To start with the tour seemed a bit like it may also just the same, a money making idea, as the boat takes you off to the floating islands, the lakes main novelty, that are all made entirely out of straw, as are the houses, boats and pretty much everything you set your eyes on. It was pretty cool to see and as one of the women showed us the inside of their home I got excited that it may be similar to what we would later be staying in.
How wrong I was. We turned up to a beautiful, and solid, island for our homestay, where the fastest form of transport is by donkey and roads don't exist. I have to say I was a little disappointed that there were no reed houses in sight. I was quite looking forward to roughing it and doing something a bit different.
We sprung on the locals by suprise a bit. As usual with Peru nothing was really organised and it appeared that it hadn't actually been communicated to the families that our band of tourists were going to show up.
So much so, in fact, that the parents of the family that Hannah and I were meant to be staying with had gone over to the mainland for a few days leaving only their 11 year old daughter behind who ended up playing hostess with the aid of her grandparents nextdoor.
Betsy did a great job to be fair, she cooked our meals and made conversation where she could. The whole homestay thing felt a bit weird, we were treated like guests, given our own immaculate bedrooms and generally spoilt. Not really entering into family life in the way that I had hoped and expected to.
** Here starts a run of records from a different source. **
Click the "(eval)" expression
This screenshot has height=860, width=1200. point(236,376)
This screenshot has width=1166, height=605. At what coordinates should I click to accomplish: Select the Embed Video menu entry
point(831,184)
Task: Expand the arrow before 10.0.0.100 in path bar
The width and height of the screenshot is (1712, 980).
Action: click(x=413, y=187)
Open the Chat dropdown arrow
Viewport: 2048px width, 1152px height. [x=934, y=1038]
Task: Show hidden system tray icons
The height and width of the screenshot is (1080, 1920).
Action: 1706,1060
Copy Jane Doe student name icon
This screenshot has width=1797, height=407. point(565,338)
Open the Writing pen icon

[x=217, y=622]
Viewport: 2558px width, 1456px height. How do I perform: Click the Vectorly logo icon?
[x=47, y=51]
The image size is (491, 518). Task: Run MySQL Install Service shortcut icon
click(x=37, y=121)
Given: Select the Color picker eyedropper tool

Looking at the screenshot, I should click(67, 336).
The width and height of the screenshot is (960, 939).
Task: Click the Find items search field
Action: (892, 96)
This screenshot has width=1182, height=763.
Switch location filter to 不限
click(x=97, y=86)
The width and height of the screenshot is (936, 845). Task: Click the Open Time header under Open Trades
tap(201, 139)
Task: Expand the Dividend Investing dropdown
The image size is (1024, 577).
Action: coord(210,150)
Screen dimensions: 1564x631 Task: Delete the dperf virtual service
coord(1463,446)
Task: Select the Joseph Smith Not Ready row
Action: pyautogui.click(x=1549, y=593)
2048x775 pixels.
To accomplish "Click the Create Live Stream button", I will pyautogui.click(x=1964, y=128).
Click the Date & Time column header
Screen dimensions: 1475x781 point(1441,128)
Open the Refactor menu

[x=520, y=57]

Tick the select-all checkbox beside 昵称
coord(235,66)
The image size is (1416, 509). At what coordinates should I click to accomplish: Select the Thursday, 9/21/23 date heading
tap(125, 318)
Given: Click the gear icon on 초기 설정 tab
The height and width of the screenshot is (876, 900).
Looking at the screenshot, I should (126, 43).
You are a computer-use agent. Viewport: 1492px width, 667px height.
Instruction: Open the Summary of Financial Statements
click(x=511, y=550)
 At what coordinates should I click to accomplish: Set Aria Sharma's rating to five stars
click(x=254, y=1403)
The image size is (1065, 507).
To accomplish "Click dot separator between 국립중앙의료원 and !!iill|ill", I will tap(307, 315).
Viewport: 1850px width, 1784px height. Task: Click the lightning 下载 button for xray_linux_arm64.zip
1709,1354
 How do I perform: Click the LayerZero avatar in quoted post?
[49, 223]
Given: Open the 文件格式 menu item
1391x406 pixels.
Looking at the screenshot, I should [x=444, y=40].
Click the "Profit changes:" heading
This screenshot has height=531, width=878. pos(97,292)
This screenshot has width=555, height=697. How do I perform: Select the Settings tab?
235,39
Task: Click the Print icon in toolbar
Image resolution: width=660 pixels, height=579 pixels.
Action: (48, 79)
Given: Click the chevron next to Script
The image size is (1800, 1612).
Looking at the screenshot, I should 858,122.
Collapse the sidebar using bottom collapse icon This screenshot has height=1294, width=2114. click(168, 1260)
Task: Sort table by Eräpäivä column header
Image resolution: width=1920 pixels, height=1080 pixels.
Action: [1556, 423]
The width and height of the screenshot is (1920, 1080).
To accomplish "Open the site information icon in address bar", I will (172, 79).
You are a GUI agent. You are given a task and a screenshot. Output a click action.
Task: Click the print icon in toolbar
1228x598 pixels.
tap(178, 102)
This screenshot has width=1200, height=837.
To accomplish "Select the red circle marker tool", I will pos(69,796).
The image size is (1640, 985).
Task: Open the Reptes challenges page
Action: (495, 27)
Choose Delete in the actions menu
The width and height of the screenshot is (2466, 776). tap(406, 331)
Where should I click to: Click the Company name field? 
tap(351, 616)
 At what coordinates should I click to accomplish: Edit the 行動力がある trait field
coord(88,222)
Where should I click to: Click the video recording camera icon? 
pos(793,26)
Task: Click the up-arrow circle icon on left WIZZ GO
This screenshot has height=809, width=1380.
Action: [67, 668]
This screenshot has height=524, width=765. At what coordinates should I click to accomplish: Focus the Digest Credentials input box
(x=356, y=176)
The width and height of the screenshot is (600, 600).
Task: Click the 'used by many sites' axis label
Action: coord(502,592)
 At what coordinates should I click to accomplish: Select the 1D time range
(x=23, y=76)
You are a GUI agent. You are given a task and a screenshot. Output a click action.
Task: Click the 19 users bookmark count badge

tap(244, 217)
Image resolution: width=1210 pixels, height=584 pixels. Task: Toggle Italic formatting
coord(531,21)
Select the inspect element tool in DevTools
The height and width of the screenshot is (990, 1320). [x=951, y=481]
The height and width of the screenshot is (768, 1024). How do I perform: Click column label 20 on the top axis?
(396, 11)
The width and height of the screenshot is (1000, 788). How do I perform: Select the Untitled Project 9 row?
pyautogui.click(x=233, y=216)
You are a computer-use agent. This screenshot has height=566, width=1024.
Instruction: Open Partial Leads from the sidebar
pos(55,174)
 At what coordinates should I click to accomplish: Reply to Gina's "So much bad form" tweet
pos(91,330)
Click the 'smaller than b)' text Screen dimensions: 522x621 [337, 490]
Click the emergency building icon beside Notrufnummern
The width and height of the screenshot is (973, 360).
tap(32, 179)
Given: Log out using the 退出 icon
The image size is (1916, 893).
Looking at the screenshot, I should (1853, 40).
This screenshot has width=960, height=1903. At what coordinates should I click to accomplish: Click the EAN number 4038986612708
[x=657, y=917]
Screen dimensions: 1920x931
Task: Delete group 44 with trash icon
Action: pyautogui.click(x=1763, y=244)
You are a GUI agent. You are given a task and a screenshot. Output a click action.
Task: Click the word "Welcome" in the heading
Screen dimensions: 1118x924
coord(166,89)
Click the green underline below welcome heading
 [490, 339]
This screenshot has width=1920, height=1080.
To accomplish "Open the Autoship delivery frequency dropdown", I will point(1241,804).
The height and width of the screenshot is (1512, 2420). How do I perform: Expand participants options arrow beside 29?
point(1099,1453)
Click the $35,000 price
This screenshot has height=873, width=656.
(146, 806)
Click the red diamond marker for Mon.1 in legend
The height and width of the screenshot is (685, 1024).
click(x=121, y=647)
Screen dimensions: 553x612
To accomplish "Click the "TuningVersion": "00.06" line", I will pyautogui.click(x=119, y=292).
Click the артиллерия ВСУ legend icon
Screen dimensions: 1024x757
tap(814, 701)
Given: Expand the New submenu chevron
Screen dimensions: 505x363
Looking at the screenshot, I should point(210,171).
The highlight of the time on the island was that we were able to dress up in the traditional Peruvian clothing and attend their local 'discotec' as they call it, which, consisted of some locals playing pan pipes and the guitar while the men sat solemly observing the events at the side of the room and the women swishing their skirts, dancing traditionally with the guests.
It was great to enter into the community for a small period during that evening, and don't worry, there will be photographic evidence of our Perah Chic as we decided to name the style.
The second day we also found ourselves climbing yet more mountains! After our Inca training we were hardcore and led the way to the top, and back down to the bottom. It was nice to have the chance to climb, whilst still looking around, not being concerned about tripping at every step as you do on the Inca trail. The view from the tops of these mountains was great as it allowed you to real see the scale of Lake Titicaca. Its enormous! It took three hours in the boat to get to our homestay island. To get to the Bolivian side must take days!
We stayed on Amantani and visited Taquille, so you can see to get to Copacabana must be a pretty long boat ride - aparently its possible in a day, but I'm not sure that I believe that.